— А вот што… — говорит мать, ласково тронув его за подбородок. — Знаешь… как это… Видишь… Хошь, я для тебя нового батьку достану?
— Вали, мамочка! А то у всех батьки есть, а у меня нету… Хуже, што ли, я других…
— Про то и я говорю.
— А только где ты его возьмешь?
У мальчика глаза горят, он зорко смотрит на мать.
— Да вот Ларион будет твой батька… — запинаясь от радости, говорит мать и, поцеловав сына в лицо, добавляет: — Только молчок…
Илюша радостно загикал и волчком завертелся вокруг матери…
Время уже к полдню. Небо и земля дышат зноем. По-прежнему звонко заливаются жаворонки, а родниковая вода все журчит и журчит по камешкам, точно сказывая чудную, занятную сказку.

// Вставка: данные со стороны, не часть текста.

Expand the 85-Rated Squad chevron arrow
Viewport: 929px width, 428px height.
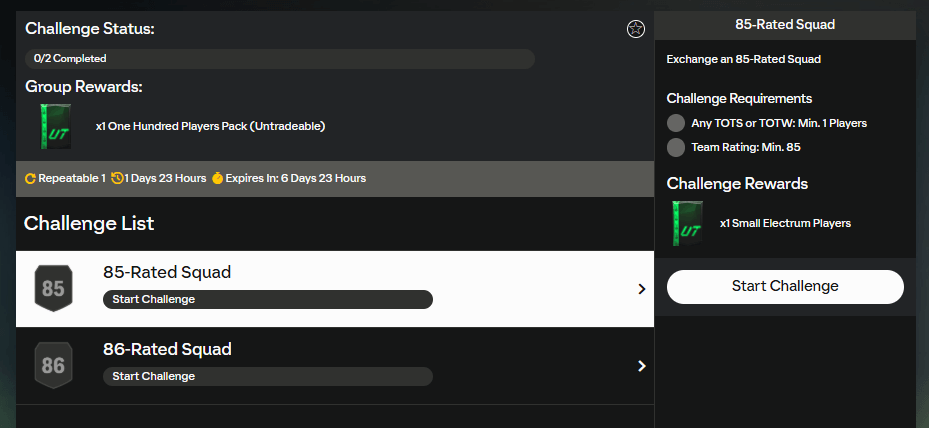[641, 289]
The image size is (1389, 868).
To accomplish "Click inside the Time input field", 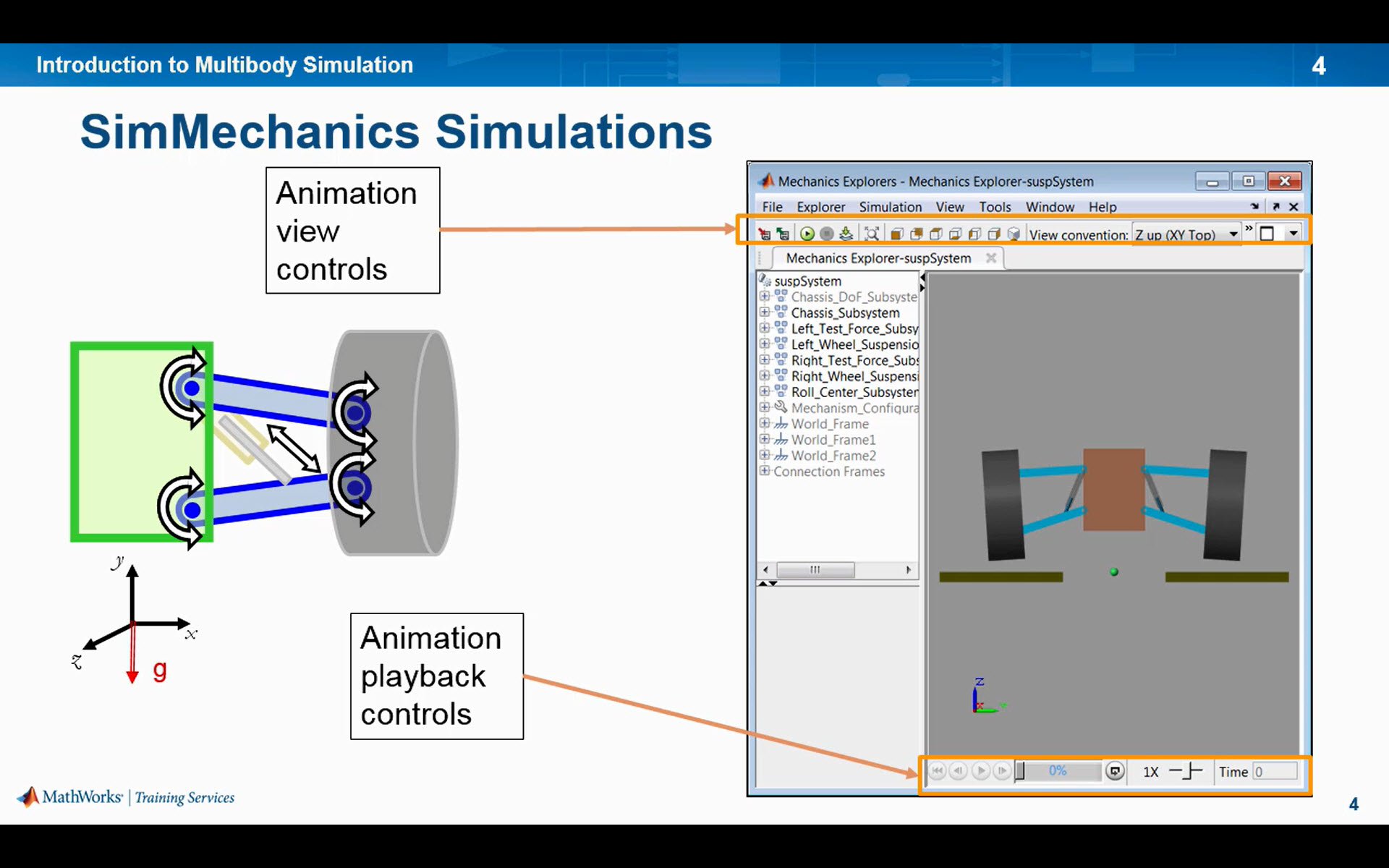I will 1276,771.
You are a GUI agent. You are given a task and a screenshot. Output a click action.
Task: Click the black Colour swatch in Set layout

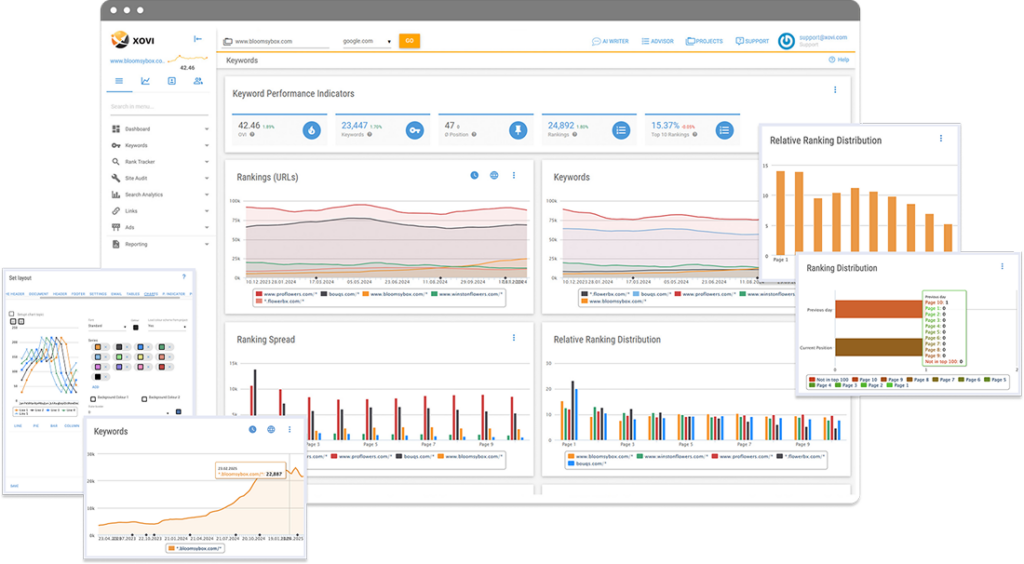[136, 326]
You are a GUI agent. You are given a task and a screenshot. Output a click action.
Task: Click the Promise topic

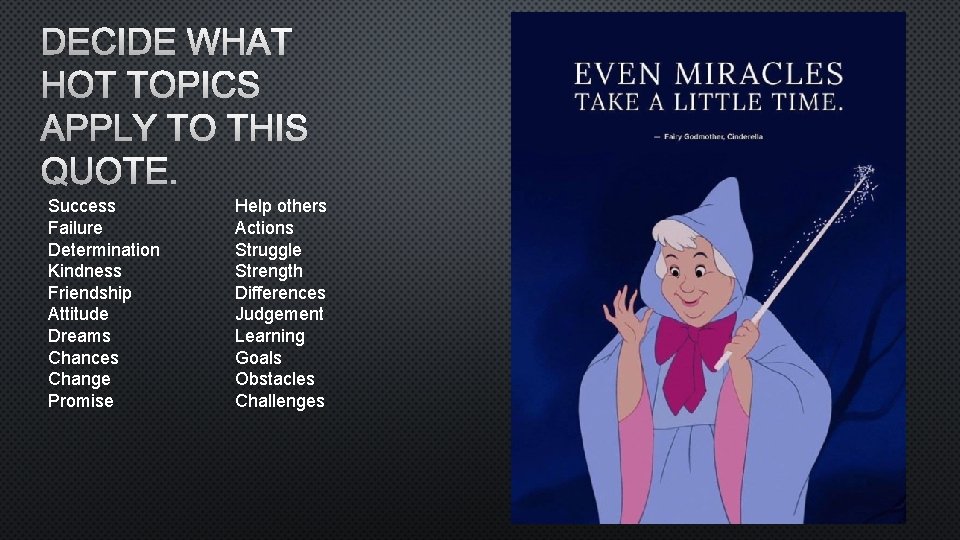click(x=81, y=401)
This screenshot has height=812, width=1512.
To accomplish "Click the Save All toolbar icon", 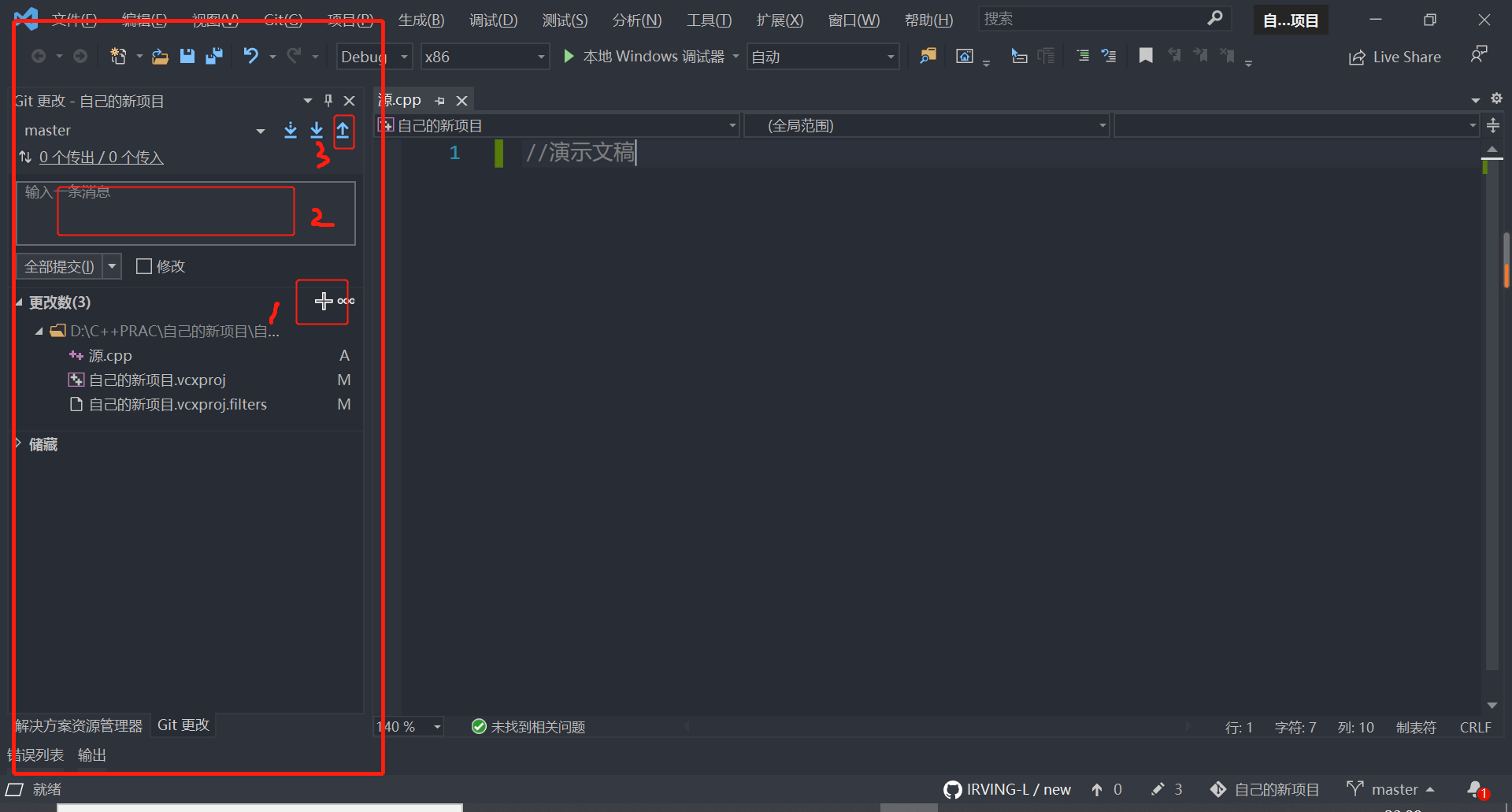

Серый и скучный день поздней осени. Дымчатые тучи, закрывая солнце и синеву неба, громоздятся друг на друга бесформенными, неуклюжими пластами. Ветер, порывистый и злой, все рвет на своем пути, ожесточенно гнет обнаженные черные деревья, рябит в лужах воду и, точно желая напугать людей, надрывными голосами воет вокруг домов. На маленькой и грязной станции, кутаясь, толкутся мужики, бабы, приказчики, торговцы. Чья-то белая мокрая собака, потеряв хозяина, бегает между людей, нюхает и, поднимая голову, заглядывает в лица. Немного поодаль, около бакалейных лавок, трактиров и торговых контор, стоят привязанные лошади. Вокруг яровое поле, пустынное, угрюмо-серое, с черными взрытыми полосами там, где был посажен картофель.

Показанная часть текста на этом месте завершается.